## Task instructions
Every line that appears in the listing is to be set down verbatim.

....

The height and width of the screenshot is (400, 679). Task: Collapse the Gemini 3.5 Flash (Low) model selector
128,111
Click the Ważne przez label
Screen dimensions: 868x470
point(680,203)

....

## Response to this task
The height and width of the screenshot is (400, 679). Task: Collapse the Gemini 3.5 Flash (Low) model selector
128,111
Click the Ważne przez label
Screen dimensions: 868x470
point(680,203)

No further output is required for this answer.